Lateef recognizes teachers’ concerns about returning to school. But he says students also face learning losses and deteriorating mental health when campuses stay closed.
“It doesn’t serve us well to pit teacher versus student or teachers’ health versus students’ education,” Lateef said. “There is a risk of not bringing kids back, as well. And at what point does that risk outweigh the coronavirus?”
A Hard Decision
Ginny Hutcheson studied the list of safety precautions Arlington Public Schools would put in place, if schools reopen. All students and staff members would wear face masks, unless they received a medical exemption. Students would be split in two groups and attend school on different days. Schools would require physical distancing.
“I teach third grade and I have to remind my kids to keep their shirt on appropriately,” Hutcheson said. “A mask?
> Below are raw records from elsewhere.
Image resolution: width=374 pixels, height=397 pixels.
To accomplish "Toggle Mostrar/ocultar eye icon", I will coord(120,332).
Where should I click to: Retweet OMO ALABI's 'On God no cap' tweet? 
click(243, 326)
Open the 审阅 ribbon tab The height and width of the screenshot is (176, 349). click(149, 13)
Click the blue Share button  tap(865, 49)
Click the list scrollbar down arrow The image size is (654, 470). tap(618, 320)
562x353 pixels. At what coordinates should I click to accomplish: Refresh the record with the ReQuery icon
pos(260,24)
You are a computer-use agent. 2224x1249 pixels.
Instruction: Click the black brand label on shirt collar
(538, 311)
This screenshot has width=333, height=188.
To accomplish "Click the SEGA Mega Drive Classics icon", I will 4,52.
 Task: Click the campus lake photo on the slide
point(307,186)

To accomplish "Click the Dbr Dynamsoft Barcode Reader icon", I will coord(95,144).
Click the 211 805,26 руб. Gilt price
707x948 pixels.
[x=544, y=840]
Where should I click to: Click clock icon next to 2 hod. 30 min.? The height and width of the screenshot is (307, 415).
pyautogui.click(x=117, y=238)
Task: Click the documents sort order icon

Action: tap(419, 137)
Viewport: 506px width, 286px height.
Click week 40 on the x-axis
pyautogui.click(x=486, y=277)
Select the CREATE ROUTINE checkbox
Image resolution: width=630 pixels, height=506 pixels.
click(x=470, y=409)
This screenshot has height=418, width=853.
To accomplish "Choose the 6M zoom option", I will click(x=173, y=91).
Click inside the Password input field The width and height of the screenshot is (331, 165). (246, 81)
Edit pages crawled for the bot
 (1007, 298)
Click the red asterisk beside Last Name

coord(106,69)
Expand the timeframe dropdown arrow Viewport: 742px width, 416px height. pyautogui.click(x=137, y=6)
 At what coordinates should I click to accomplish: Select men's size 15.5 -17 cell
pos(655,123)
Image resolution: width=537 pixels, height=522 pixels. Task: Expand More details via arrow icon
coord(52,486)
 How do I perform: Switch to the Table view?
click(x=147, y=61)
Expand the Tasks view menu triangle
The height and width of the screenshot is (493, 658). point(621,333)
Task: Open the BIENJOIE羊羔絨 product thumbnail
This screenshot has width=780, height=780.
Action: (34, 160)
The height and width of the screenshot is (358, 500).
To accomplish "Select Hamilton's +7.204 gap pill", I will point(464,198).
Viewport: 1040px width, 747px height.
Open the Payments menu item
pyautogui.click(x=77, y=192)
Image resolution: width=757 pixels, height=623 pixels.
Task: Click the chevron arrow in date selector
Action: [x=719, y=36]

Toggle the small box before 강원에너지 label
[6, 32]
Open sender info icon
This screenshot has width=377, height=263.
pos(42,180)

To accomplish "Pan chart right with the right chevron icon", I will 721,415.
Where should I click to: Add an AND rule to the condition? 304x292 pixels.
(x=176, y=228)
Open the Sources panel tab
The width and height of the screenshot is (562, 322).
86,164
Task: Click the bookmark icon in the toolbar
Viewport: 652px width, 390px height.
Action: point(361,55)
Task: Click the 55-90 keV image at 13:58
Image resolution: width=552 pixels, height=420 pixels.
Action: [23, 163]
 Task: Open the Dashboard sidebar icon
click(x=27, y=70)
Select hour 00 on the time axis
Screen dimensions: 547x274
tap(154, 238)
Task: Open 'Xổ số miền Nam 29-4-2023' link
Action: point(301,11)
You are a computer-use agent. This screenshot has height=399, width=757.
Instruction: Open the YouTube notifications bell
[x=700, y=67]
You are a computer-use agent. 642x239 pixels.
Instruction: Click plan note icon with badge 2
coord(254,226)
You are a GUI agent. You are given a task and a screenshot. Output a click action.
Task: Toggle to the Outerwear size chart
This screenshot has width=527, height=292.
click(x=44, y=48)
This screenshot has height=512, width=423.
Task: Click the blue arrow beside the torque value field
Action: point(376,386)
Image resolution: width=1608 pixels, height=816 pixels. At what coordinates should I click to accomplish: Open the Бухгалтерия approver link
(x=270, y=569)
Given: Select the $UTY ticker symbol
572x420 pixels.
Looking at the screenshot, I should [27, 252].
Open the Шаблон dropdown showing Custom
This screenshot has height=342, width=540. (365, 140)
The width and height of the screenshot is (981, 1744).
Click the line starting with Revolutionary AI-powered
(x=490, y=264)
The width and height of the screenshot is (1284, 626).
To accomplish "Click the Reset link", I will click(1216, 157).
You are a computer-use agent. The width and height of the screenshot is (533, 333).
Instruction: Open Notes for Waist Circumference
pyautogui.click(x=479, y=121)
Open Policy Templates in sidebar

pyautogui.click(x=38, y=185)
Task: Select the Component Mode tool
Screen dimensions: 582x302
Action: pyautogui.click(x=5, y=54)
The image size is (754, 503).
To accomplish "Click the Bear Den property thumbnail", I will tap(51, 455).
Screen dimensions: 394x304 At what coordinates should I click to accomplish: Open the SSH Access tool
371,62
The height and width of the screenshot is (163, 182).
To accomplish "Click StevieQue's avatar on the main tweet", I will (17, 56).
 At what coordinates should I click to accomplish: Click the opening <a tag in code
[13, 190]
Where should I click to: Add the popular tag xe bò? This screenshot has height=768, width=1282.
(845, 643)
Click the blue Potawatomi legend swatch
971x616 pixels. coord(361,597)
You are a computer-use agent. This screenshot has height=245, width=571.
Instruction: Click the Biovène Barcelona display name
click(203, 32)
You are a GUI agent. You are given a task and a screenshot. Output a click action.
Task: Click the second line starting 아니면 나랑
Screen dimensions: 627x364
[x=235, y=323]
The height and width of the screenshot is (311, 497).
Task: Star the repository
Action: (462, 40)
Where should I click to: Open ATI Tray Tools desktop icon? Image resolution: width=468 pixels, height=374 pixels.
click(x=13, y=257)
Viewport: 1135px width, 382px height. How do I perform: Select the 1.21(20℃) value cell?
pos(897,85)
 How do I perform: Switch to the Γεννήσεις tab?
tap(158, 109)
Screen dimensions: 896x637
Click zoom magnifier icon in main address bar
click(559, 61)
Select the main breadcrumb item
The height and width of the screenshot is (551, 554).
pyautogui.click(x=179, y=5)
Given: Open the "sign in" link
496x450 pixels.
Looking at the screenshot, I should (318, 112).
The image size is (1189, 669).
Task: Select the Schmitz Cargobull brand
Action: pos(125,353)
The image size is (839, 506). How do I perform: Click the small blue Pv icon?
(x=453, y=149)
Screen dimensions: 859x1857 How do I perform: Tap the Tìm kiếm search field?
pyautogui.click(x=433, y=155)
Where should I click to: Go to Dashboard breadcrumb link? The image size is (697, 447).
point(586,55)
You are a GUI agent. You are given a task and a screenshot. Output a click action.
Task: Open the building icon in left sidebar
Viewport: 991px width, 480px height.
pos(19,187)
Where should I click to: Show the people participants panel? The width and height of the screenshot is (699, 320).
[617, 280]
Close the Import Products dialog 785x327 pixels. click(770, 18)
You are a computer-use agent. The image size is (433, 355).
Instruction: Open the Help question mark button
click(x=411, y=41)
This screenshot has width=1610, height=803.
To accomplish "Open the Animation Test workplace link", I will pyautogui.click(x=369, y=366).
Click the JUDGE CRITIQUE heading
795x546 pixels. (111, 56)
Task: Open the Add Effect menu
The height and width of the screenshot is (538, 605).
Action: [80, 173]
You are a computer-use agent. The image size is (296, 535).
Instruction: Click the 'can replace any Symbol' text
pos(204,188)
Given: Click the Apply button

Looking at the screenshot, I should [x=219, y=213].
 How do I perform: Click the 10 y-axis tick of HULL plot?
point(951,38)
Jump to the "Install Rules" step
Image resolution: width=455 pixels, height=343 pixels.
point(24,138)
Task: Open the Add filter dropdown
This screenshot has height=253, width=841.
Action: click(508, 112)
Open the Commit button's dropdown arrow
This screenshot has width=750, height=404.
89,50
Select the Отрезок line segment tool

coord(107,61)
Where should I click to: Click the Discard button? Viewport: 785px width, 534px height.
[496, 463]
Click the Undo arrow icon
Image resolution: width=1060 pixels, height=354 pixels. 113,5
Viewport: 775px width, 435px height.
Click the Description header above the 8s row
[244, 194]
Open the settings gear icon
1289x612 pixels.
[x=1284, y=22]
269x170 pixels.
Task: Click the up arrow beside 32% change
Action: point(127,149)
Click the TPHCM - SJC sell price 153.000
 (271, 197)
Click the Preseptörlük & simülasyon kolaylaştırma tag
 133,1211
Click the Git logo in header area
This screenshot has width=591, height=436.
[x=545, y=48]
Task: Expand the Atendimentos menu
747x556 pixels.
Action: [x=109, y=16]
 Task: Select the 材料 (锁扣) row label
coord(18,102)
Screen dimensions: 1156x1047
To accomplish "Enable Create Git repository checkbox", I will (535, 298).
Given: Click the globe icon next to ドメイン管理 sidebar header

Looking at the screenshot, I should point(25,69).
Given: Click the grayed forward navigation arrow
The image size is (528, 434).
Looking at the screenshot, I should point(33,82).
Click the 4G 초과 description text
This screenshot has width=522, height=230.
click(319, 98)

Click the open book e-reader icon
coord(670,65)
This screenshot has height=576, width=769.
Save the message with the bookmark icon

There’s just no way.”
Hutcheson, who teaches at K.W. Barrett Elementary School, added her students would not be able to interact normally, play and work in groups if schools reopened with the restrictions. She is among a group of Arlington educators who are calling on the school system to continue with distance learning until no new coronavirus cases are reported in the county for 14 consecutive days.
The Arlington school system, which educates more than 28,000 students, initially offered families two options for the fall: an online-only plan, or a plan that would allow students to return to school two days a week and spend the rest of the time learning from home.
Arlington Superintendent Francisco Durán reversed course this week, and proposed a plan that would have all students starting the school year virtually. In a message to the community, Durán said he revised the district’s plans after reviewing concerns from educators and parents.
He noted that coronavirus cases continue to rise across the country.
“The health and safety of our staff and students has been our top priority, and beginning the year with a virtual model allows us to continue to monitor the situation until we are confident it is safe to return,” he said.
In Prince William, Melissa Alexander worries about bringing the virus home to her 14-year-old daughter Julia, who survived brain cancer, and her 97-year-old great aunt.
During a rally for Prince William teachers, Alexander said teachers are accustomed to making sacrifices. She spends her own money to supply books and hand sanitizer for students.
“We bend, we bow down and we accept for the greater good,” she said. “But here’s the deal, y’all. This time you’re playing with my life and with the life of my sweet, medically fragile child.”
In an interview, Alexander said she took two years off from work to care for her daughter and her family had only recently started saving money again. They cannot afford to forgo her paycheck but she said she will not return to in-person teaching in the fall — even if it means she could be furloughed.
“It’s what’s safest for our family,” said Alexander, who teaches about 150 students each year. “We will figure it out. We’ve had to figure it out before, and we will now.”